Dataset records Block Start
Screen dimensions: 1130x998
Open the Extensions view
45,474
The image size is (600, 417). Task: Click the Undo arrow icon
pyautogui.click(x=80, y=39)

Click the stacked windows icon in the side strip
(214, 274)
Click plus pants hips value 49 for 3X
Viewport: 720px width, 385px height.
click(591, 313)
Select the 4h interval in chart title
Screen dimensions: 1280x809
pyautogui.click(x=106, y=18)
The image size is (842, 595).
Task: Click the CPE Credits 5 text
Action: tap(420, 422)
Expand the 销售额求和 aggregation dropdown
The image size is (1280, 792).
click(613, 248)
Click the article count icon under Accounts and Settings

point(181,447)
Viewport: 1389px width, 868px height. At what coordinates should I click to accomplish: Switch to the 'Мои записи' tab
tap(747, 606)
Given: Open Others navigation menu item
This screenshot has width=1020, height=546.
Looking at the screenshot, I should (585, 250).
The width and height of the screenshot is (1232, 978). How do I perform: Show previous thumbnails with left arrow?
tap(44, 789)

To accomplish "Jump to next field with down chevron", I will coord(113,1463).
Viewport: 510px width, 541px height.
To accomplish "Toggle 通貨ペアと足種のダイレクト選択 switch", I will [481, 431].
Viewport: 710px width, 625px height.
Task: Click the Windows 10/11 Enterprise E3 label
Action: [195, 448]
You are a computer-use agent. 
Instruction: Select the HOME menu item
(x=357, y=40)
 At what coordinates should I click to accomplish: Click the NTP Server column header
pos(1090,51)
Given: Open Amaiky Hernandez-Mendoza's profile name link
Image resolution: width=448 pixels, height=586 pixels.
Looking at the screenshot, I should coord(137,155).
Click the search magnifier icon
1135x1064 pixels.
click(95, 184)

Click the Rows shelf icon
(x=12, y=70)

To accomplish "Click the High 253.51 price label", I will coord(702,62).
Dataset records Block End
• [Task] Every line with "Given" in it should be copied from the entries.

• [Exercise result]
Given: Open Others navigation menu item
Given: Open Amaiky Hernandez-Mendoza's profile name link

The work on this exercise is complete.